Records for locating described items
>> BEGIN
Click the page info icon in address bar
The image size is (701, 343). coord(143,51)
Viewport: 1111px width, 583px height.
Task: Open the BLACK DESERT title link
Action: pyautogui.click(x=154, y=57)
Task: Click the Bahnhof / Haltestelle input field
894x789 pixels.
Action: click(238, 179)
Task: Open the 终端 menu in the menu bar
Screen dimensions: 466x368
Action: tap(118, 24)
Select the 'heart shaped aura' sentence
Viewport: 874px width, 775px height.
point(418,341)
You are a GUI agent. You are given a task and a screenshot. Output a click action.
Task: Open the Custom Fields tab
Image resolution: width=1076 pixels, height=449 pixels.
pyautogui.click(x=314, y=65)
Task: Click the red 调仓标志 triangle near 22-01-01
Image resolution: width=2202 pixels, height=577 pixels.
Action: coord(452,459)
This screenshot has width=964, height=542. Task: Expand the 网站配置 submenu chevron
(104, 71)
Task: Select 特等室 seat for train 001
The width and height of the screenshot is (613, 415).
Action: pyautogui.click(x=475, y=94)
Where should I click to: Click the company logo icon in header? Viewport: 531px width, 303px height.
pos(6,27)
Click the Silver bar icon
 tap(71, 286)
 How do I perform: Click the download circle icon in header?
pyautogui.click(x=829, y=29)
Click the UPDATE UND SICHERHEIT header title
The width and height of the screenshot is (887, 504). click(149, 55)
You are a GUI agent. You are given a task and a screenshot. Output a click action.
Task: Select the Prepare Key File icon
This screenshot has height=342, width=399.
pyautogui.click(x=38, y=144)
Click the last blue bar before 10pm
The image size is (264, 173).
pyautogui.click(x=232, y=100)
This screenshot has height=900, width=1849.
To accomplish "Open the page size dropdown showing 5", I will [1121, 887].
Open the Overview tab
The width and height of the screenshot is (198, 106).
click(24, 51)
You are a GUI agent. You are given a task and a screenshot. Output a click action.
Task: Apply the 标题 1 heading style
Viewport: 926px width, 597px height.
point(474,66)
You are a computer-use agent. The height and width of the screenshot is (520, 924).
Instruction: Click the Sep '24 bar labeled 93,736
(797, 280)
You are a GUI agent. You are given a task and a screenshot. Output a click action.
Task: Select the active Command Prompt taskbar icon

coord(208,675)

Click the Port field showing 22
>> END
» What to do: Copy out every line of the material that contains the string "resolution". Case counts.

» The answer:
Image resolution: width=1076 pixels, height=449 pixels.
Image resolution: width=2202 pixels, height=577 pixels.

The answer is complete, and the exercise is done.